Figure 4

SPRY1 silencing protects cells from apoptosis and induces endothelial cell adhesion, migration, and tube formation. A. SPRY1 mRNA levels quantified by qRT-PCR from ABAE cells transfected (48 h) with non-silencing siRNA (Control) or with two different SPRY1 siRNAs. B. SPRY1 protein level measured by Western blotting from ABAE cells transfected as indicated in A. The beta-tubulin level was also measured as an internal control. Bottom panel: quantification of the top panel: SPRY1/Beta tubulin. C. Apoptosis was assessed 48 hours after ABAE cell transfection with non-silencing (Control) or with a SPRY1 siRNA by quantification of caspase-3 activity.

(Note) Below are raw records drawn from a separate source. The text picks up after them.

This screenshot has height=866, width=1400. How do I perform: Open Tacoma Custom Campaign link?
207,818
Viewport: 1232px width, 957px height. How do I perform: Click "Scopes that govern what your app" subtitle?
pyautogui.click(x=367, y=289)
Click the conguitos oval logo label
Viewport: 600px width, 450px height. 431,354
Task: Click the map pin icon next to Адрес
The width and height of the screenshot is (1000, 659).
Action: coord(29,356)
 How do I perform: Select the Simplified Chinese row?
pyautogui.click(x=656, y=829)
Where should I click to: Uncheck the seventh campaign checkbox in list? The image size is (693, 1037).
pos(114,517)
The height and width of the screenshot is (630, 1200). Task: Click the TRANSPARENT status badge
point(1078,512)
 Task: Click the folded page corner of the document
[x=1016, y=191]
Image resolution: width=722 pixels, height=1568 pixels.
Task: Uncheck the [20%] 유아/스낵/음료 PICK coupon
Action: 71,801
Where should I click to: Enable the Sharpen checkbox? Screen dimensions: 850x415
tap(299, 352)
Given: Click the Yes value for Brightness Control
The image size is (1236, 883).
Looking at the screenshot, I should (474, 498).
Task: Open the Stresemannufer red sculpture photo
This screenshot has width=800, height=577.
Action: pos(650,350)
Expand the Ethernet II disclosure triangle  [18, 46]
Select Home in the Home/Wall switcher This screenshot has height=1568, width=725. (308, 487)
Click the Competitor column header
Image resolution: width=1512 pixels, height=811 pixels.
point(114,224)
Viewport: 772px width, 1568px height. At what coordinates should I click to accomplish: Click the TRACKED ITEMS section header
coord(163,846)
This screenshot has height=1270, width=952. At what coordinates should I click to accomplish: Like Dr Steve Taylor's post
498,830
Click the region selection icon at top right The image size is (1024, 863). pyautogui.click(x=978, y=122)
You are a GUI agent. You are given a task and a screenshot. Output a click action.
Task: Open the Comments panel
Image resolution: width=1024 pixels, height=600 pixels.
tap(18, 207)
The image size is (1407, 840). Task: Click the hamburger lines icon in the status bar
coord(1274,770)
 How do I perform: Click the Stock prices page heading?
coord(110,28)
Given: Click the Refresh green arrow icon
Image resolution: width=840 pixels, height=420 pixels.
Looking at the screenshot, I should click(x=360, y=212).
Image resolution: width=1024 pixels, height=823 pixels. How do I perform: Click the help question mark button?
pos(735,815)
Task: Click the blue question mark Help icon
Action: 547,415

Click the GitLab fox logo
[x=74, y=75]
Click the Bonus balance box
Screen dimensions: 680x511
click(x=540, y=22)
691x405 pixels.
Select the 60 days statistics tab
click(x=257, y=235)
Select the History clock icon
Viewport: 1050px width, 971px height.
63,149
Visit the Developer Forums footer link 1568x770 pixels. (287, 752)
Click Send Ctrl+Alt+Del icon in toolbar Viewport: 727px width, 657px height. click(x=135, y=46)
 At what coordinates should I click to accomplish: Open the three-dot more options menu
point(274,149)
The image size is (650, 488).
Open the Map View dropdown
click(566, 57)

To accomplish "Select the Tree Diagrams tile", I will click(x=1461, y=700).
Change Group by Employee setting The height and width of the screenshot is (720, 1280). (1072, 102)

D. Effect of SPRY1 silencing on adhesion of ABAE cells to fibronectin or vitronectin. E. Migration in a modified Boyen chamber assay. 36 h after transfection cells were seeded in the upper chamber of the Boyden. Migration was assessed by counting cells on the lower face of the membrane after 16 h. Arrow head: pore of the membrane and arrow: cells stained with crystal violet. F. 36 h after transfection, ABAE cells were seeded on Matrigel and incubated for 16 h. Living cells were labeled with calcein-AM. Quantitative analysis of network structures was performed by measuring the number of intersections between tubes in the network (arrows). E, F: Top panel: representative images for migration and tube network formation assays. Bottom panel: Quantification. A-F: Data are mean fold + SD (n = 3). The results are representative of at least three independent cell transfections. *: significant at p < 0.05.